Foram incluídas mulheres tratadas por mastectomias ou ressecções segmentares com radioterapia complementar, com tumores medindo até 5,0 cm, com um ou mais focos micrometastáticos (≤2,0 mm), incluindo linfonodos com apenas células tumorais isoladas.

O desfecho principal pesquisado foi a sobrevida livre de doença nos dois grupos.


RESULTADOS


Os autores começaram por apresentar que a amostra de pacientes ficou menor que a esperada, sendo que o accrual terminou porque o número de casos com micrometástases no LS estava sendo baixo, o que demandaria muito tempo para conclusões. Ao final foram efetivamente comparadas 467 pacientes sem DLA e 464 com DLA. O tempo de follow-up mediano foi de 9,7 anos.

O principal resultado encontrado foi o seguinte:



DISCUSSÃO

Os autores frisaram que os dados de evolução a longo prazo confirmam os achados anteriores, ou seja, não é necessário DLA diante de comprometimento metastático mínimo no LS. Pontuam que os novos resultados estão em consonância com os dados de evolução estendida do Z0011.

Os resultados foram bastante semelhantes nos dois grupos analisados, exceto na frequência de recidivas axilares (1,7% vs 0,4%), dado que não teve importância porque as cifras são muito baixas.

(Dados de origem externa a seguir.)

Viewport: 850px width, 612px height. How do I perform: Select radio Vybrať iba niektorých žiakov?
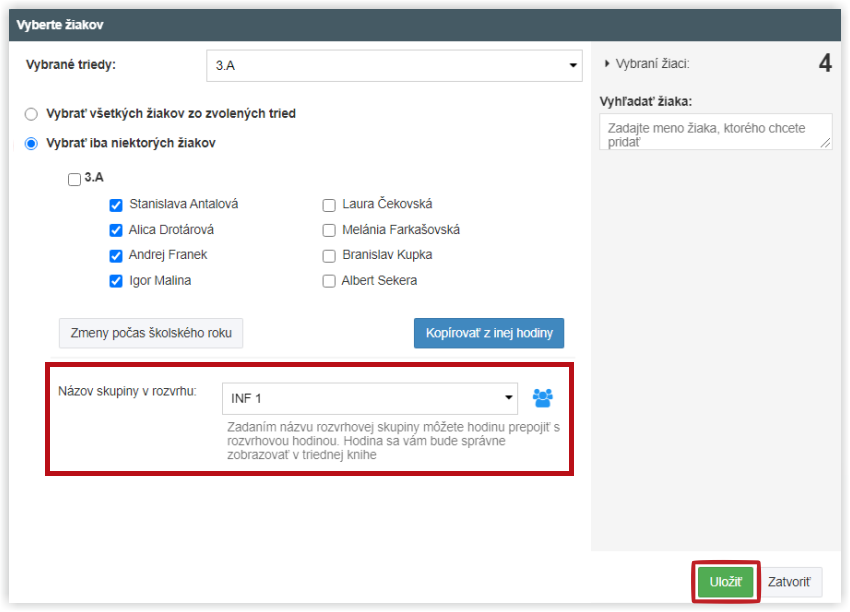(31, 144)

As recomendações do NCCN - 2017 já recomendavam, antes destes dados atualizados, que não é necessário DLA frente a micrometástases no LS. No futuro talvez a própria BLS venha a ser abandonada, na dependência dos resultados dos trials SOUND e SENOMAC.


COMENTÁRIOS E CRÍTICAS

Alguns pontos fracos não podem deixar de ser mencionados:

1- O tamanho amostral inadequado e o poder estatístico insuficiente são as maiores limitações do estudo.

2- Um estudo com 27 centros implica em heterogeneidade de exames histopatológicos para a caracterização das micrometástases.

3- Na análise dos resultados deveriam ser discriminados os casos com células tumorais isoladas, dos casos com micrometástases. A análise não deveria ser conjunta. Não é informado nem quantos casos de células tumorais isoladas havia em cada grupo.

Foi surpreendente o baixo número de micrometástases encontrado na população, apesar de incluírem submicrometástases (células tumorais isoladas com foco ≤0,2 mm, 934 em 6681 mulheres recrutadas (13,9%).

Nosso grupo verificou em casuística do Serviço de Filantropia do Núcleo de Mastologia do Hospital Sírio Libanês junto com minha clínica particular, que entre 307 LS positivos, foram vistas 69 micrometástases verdadeiras (22,4%), excluindo-se as células tumorais isoladas.

Mas, a despeito das limitações do estudo, suas conclusões tem sido bem aceitas, talvez em função da mínima infiltração linfonodal, ao contrário de Z0011, cujas controversas conclusões acabaram por motivar inúmeros outros estudos, com metodologia adequada, para analisar a conduta nas macrometástases no LS.

O ponto forte da pesquisa foi mais uma vez, agora com evolução tardia, constatar que não é necessário DLA após biópsia de LS revelando micrometástases.

Na prática diária as conclusões deste estudo devem mesmo ser implementadas.